20130924

How to fix a Washing machine

Let's say you have one of those fancy washing machines with sophisticated circuitry.

Well, then if your machine is like mine, it sucks to be you.

Last night, before a trip, the Kenmore Oasis HE machine that we've had for many years started doing something weird. You'd turn it on, and it would start cycling from Heavy, to medium, to light, etc on the soil setting. It wouldn't stop doing it. And if you somehow got it to pause for a moment, the cycle would do weird things: spin at the wrong times, drain at the wrong times. And if you left it on overnight, it would suddenly spring to live at 1am just as you were falling asleep.

So, new parts for this would never arrive in time for me to install them before the trip.

So, what to do. I tried all the obvious fixes: reseat all the connectors. Do it again just in case. Get some rubbing alcohol and clean off the accumulated gunk on the board.

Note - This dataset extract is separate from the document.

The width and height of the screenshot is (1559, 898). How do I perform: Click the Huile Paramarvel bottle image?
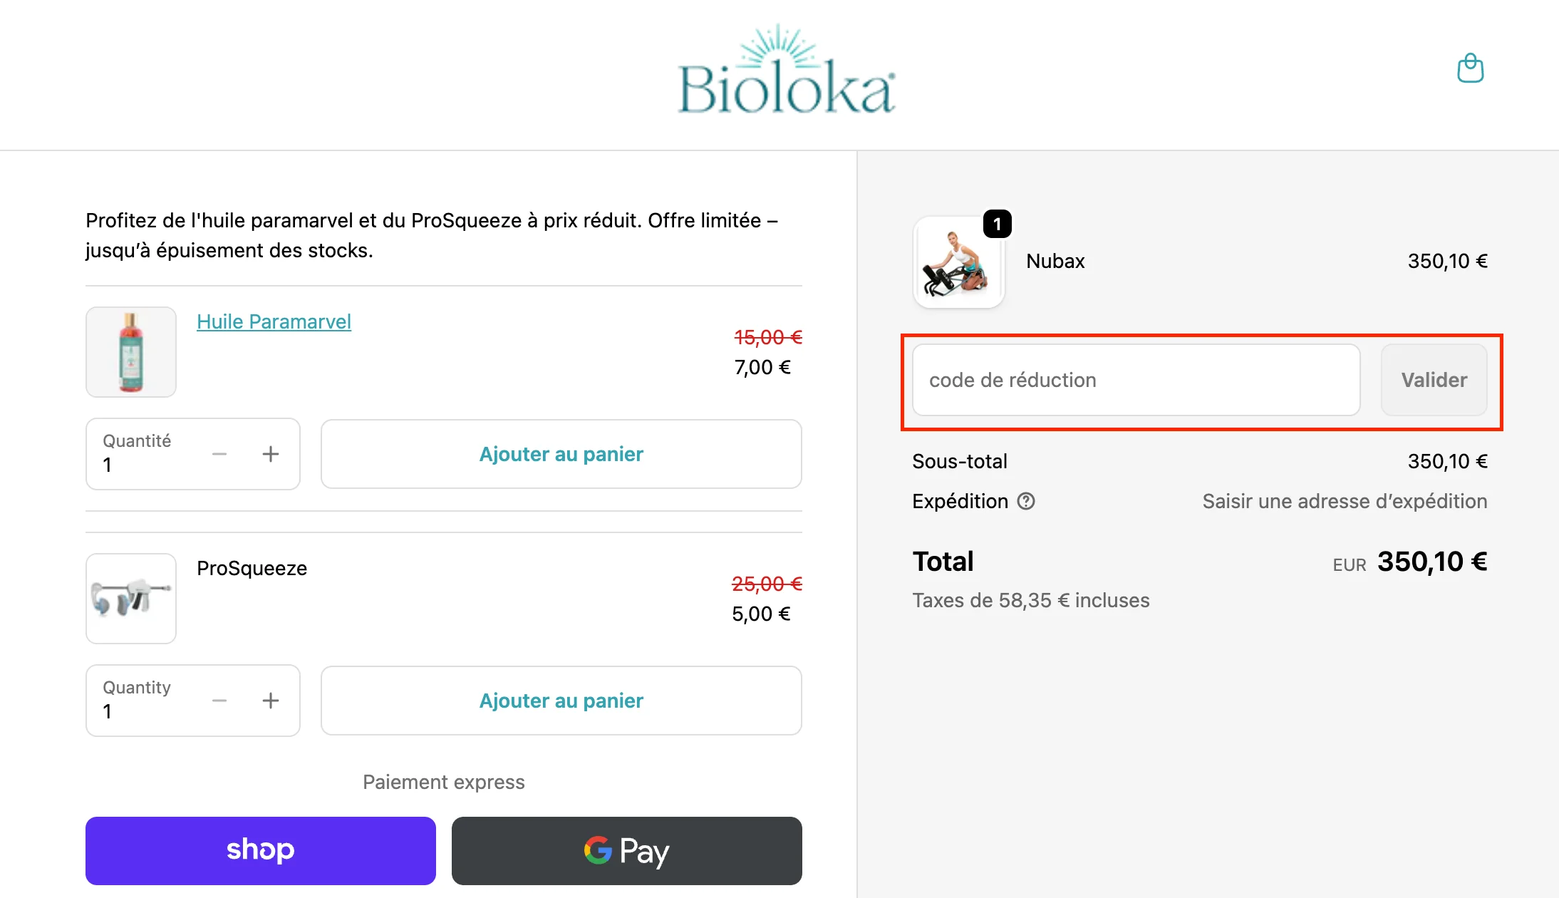pos(130,352)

None of these fixed the problem. So looking at the board, I thought "geeze, why don't I just remove the switch from the circuit: maybe it's gone bad and shorted out." I mean, if you're falling to earth, you might as well try to fly, right? The switch was wired into the circuit through a diode. Since the diode was SMT and the switch was through hole, I decided to desolder the diode (D59 in the pic). I had no rational basis for thinking this would work. Other folks have reported exactly this same problems on different washing machine forums, but the solution was always "start replacing boards" which wouldn't fly for me today.

So far, it seems to be working. I hope this repair will hold until I get back from my trip...
This photo shows my test run, where I just removed one side....

Who said these new washing machines are irreparable... Oh wait, all the repair guys that have come out and all the online forums, and this isn't really a fix so much as a kludge until I can get back to fix it right...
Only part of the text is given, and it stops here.